Entries taken from a collection
* * * *

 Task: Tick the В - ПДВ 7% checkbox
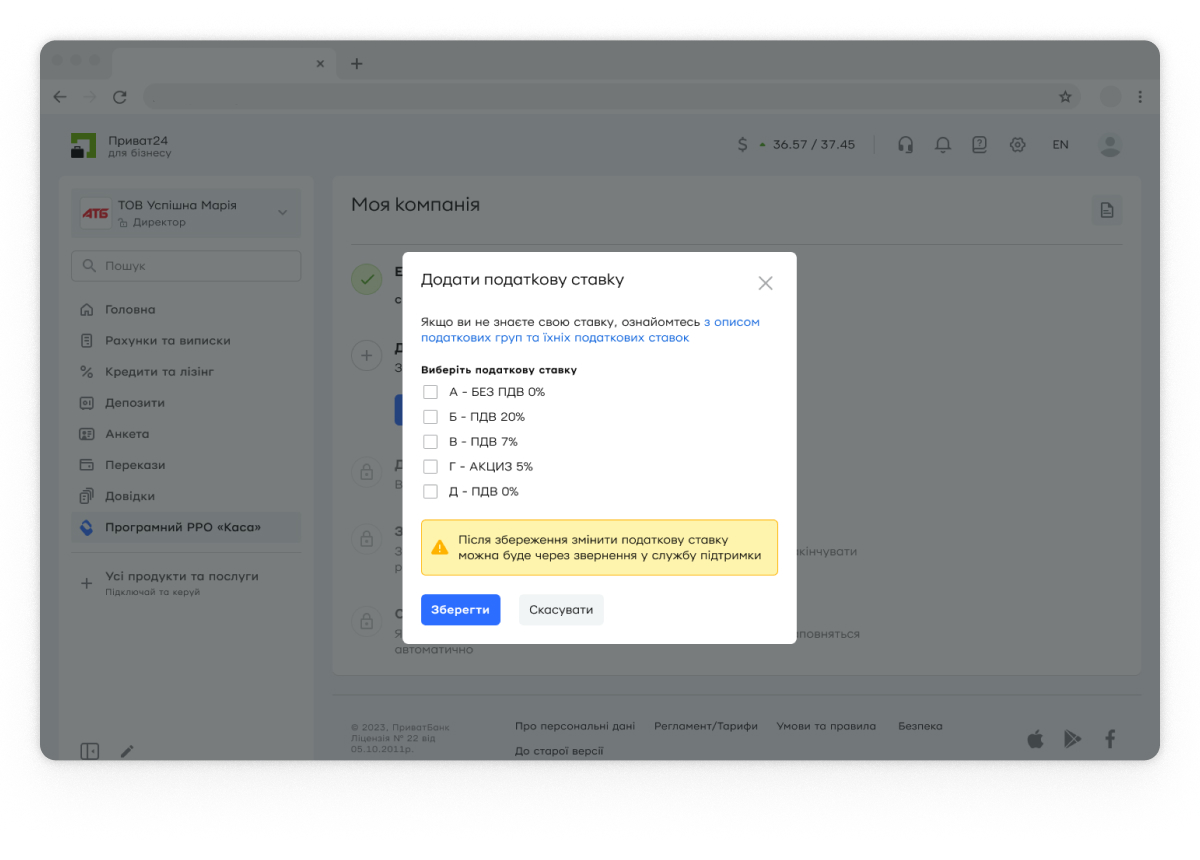431,442
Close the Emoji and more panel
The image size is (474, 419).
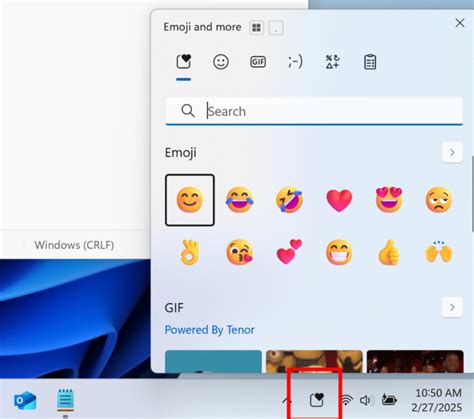(460, 23)
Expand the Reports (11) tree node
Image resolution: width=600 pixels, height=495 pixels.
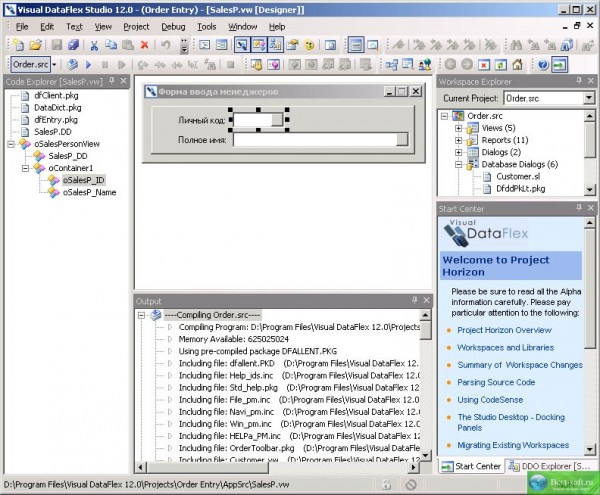tap(459, 140)
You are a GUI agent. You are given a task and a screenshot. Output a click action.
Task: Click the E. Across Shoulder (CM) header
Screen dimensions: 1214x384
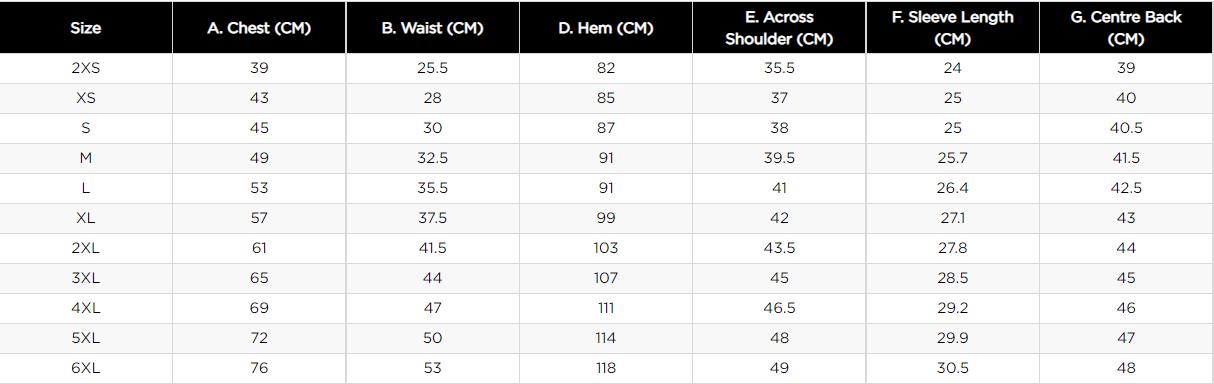(x=779, y=28)
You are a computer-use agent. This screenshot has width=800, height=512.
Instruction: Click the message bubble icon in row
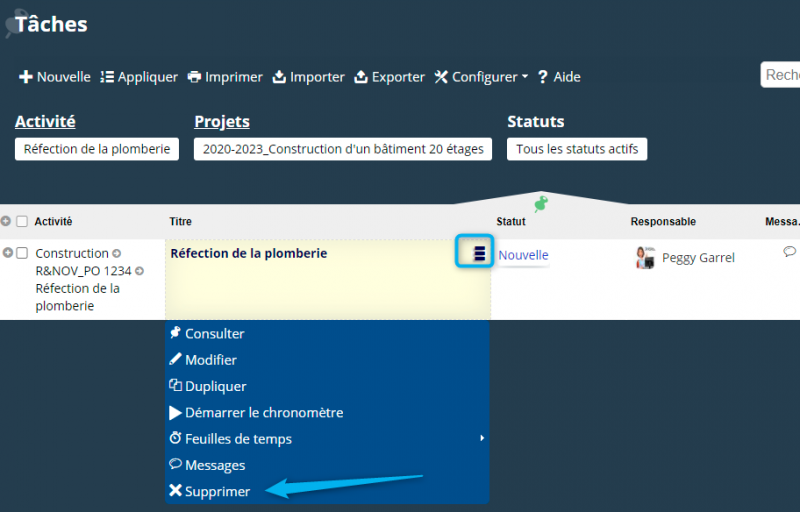(789, 252)
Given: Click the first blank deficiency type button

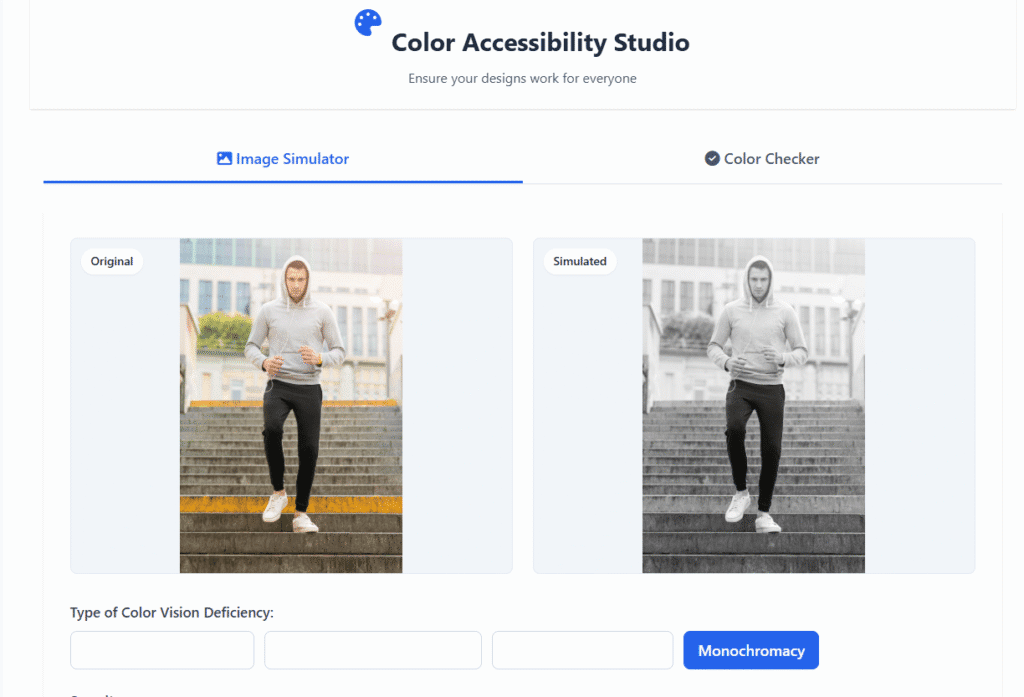Looking at the screenshot, I should click(162, 650).
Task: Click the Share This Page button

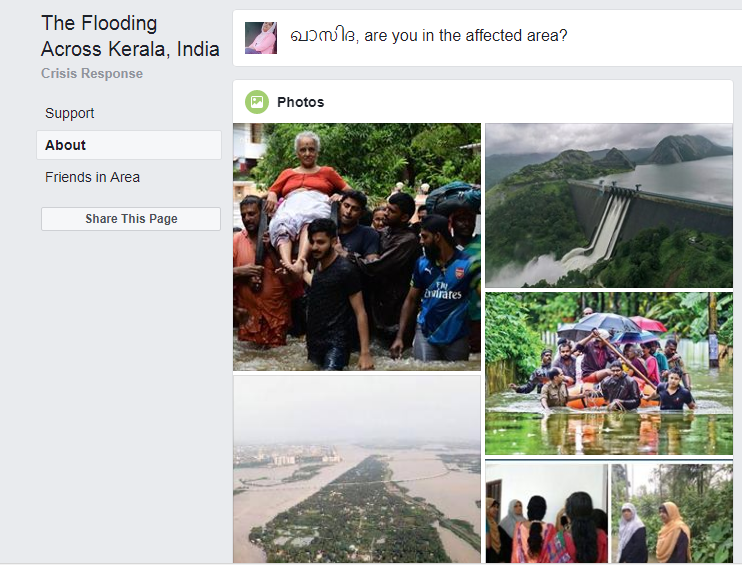Action: coord(131,219)
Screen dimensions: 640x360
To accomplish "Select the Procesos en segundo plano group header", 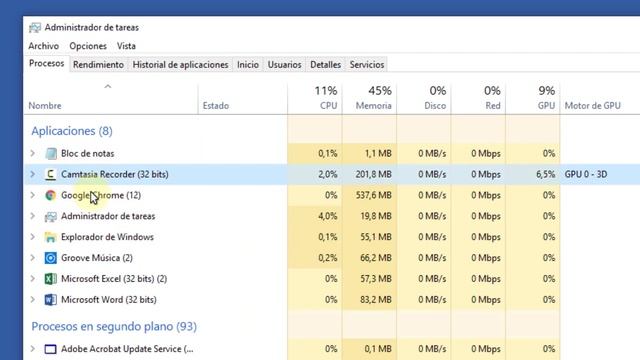I will point(114,327).
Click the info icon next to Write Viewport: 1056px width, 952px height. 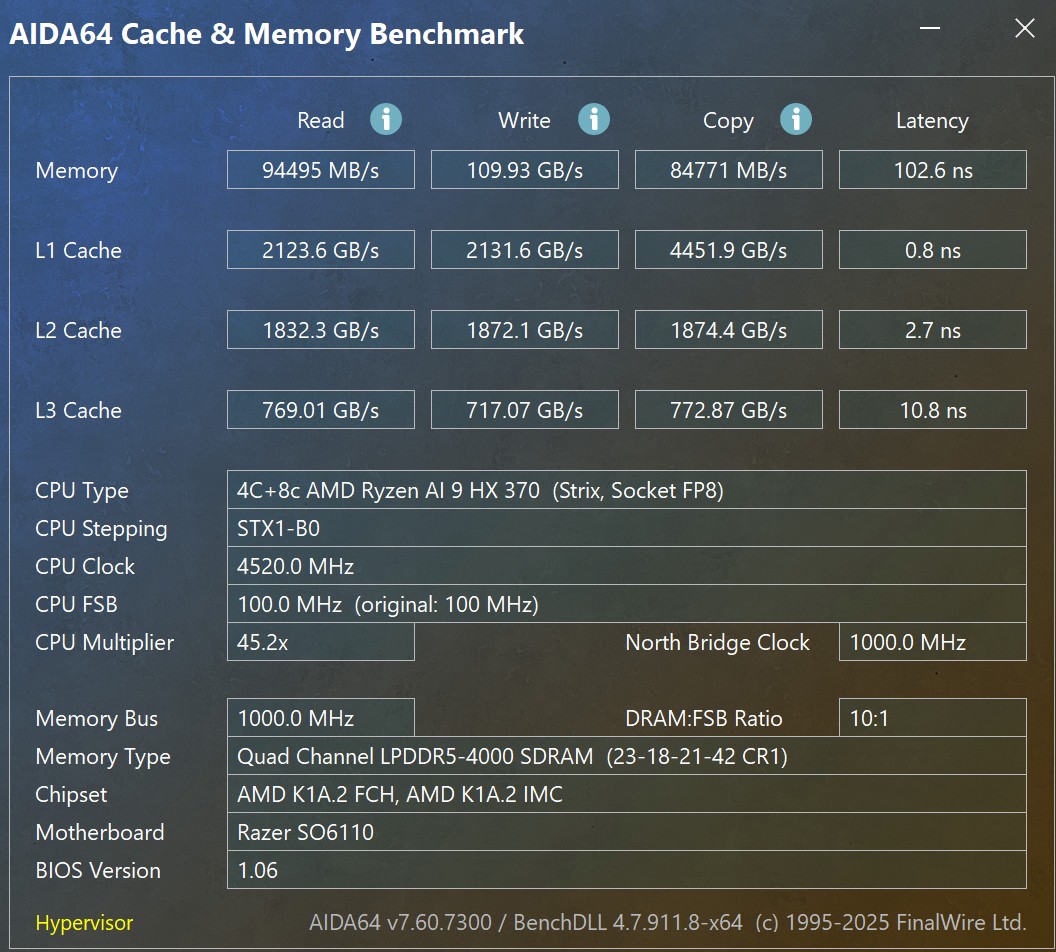click(x=594, y=119)
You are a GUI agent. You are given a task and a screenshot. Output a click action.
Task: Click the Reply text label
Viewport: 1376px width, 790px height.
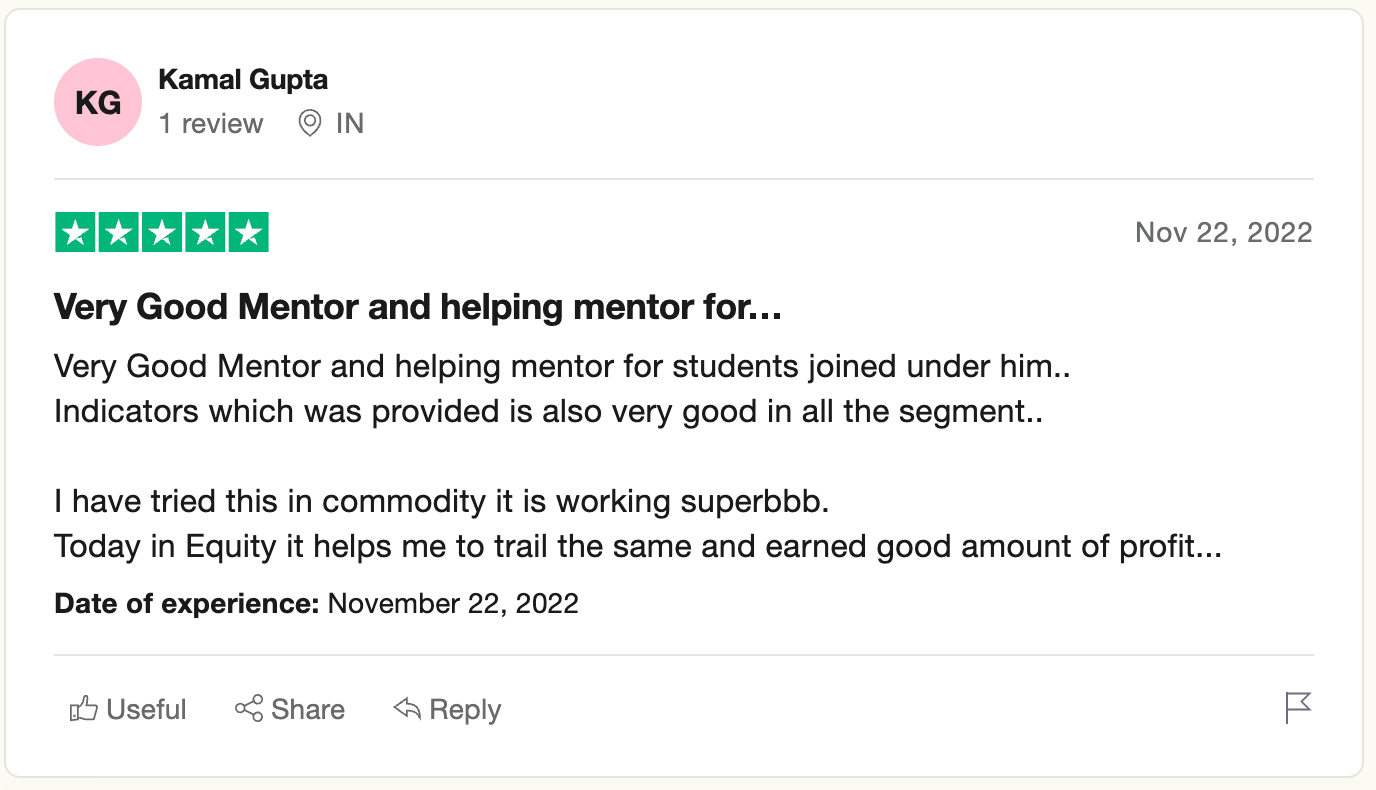click(465, 710)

* * * *

● The problem:
Leave out the pictures, and retype exactly the lines from the one containing "Task: Click the Reply text label" through the final line of the data.

● Your solution:
Task: Click the Reply text label
Viewport: 1376px width, 790px height.
click(465, 710)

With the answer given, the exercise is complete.